Saved data entries:

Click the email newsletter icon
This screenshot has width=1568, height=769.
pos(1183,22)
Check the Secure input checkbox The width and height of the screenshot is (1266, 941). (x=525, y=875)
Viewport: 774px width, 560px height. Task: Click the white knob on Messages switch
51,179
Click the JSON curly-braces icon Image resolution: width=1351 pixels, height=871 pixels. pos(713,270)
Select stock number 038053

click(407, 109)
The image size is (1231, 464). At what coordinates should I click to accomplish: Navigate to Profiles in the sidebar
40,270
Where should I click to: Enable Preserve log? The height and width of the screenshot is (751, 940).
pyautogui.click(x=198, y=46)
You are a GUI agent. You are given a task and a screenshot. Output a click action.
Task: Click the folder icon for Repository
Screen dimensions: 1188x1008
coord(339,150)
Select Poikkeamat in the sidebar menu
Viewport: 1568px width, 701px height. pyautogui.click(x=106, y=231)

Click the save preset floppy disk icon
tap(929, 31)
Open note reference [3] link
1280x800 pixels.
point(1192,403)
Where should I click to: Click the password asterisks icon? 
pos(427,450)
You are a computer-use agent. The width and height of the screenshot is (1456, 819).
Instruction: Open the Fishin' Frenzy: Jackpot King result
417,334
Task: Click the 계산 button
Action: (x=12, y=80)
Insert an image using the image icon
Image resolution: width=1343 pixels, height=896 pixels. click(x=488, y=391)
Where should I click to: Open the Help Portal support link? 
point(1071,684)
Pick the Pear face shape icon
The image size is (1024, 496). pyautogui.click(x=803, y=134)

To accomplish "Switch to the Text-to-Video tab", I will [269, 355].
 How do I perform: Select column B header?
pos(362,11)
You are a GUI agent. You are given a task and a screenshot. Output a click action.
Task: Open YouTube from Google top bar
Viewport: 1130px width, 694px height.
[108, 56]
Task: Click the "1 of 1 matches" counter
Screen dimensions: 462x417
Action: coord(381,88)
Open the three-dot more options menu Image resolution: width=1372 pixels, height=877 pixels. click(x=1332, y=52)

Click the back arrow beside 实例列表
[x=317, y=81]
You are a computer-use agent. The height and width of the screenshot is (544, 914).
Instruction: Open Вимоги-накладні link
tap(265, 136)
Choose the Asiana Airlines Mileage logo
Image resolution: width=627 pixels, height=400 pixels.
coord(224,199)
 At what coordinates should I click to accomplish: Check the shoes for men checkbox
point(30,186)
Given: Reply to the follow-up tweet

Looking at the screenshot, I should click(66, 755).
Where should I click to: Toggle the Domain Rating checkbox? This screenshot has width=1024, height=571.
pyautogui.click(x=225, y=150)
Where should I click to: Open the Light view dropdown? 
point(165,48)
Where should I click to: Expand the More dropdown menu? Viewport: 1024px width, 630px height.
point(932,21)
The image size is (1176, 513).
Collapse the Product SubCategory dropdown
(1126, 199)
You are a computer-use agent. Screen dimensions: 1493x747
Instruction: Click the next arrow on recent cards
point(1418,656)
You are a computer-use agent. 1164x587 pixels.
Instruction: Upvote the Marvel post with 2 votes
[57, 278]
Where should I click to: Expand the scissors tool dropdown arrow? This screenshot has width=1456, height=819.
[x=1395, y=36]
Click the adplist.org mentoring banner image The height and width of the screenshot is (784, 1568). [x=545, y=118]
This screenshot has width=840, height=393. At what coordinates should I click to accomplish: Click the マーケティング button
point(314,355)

Written request: Please revise the listing above by changing every "Where should I click to" to "Where do I click to" and leaving everything else as it is.

The response:
Click the email newsletter icon
This screenshot has width=1568, height=769.
pos(1183,22)
Check the Secure input checkbox The width and height of the screenshot is (1266, 941). (x=525, y=875)
Viewport: 774px width, 560px height. Task: Click the white knob on Messages switch
51,179
Click the JSON curly-braces icon Image resolution: width=1351 pixels, height=871 pixels. pos(713,270)
Select stock number 038053

click(407, 109)
The image size is (1231, 464). At what coordinates should I click to accomplish: Navigate to Profiles in the sidebar
40,270
Where do I click to: Enable Preserve log? The height and width of the screenshot is (751, 940).
pyautogui.click(x=198, y=46)
You are a GUI agent. You are given a task and a screenshot. Output a click action.
Task: Click the folder icon for Repository
Screen dimensions: 1188x1008
coord(339,150)
Select Poikkeamat in the sidebar menu
Viewport: 1568px width, 701px height. pyautogui.click(x=106, y=231)

Click the save preset floppy disk icon
tap(929, 31)
Open note reference [3] link
1280x800 pixels.
point(1192,403)
Where do I click to: Click the password asterisks icon? 
pos(427,450)
You are a computer-use agent. The width and height of the screenshot is (1456, 819).
Instruction: Open the Fishin' Frenzy: Jackpot King result
417,334
Task: Click the 계산 button
Action: (x=12, y=80)
Insert an image using the image icon
Image resolution: width=1343 pixels, height=896 pixels. click(x=488, y=391)
Where do I click to: Open the Help Portal support link? 
point(1071,684)
Pick the Pear face shape icon
The image size is (1024, 496). pyautogui.click(x=803, y=134)

To accomplish "Switch to the Text-to-Video tab", I will [269, 355].
 How do I perform: Select column B header?
pos(362,11)
You are a GUI agent. You are given a task and a screenshot. Output a click action.
Task: Open YouTube from Google top bar
Viewport: 1130px width, 694px height.
[108, 56]
Task: Click the "1 of 1 matches" counter
Screen dimensions: 462x417
Action: coord(381,88)
Open the three-dot more options menu Image resolution: width=1372 pixels, height=877 pixels. click(x=1332, y=52)

Click the back arrow beside 实例列表
[x=317, y=81]
You are a computer-use agent. The height and width of the screenshot is (544, 914).
Instruction: Open Вимоги-накладні link
tap(265, 136)
Choose the Asiana Airlines Mileage logo
Image resolution: width=627 pixels, height=400 pixels.
coord(224,199)
 At what coordinates should I click to accomplish: Check the shoes for men checkbox
point(30,186)
Given: Reply to the follow-up tweet

Looking at the screenshot, I should click(66, 755).
Where do I click to: Toggle the Domain Rating checkbox? This screenshot has width=1024, height=571.
pyautogui.click(x=225, y=150)
Where do I click to: Open the Light view dropdown? 
point(165,48)
Where do I click to: Expand the More dropdown menu? Viewport: 1024px width, 630px height.
point(932,21)
The image size is (1176, 513).
Collapse the Product SubCategory dropdown
(1126, 199)
You are a computer-use agent. Screen dimensions: 1493x747
Instruction: Click the next arrow on recent cards
point(1418,656)
You are a computer-use agent. 1164x587 pixels.
Instruction: Upvote the Marvel post with 2 votes
[57, 278]
Where do I click to: Expand the scissors tool dropdown arrow? This screenshot has width=1456, height=819.
[x=1395, y=36]
Click the adplist.org mentoring banner image The height and width of the screenshot is (784, 1568). [x=545, y=118]
This screenshot has width=840, height=393. At what coordinates should I click to accomplish: Click the マーケティング button
point(314,355)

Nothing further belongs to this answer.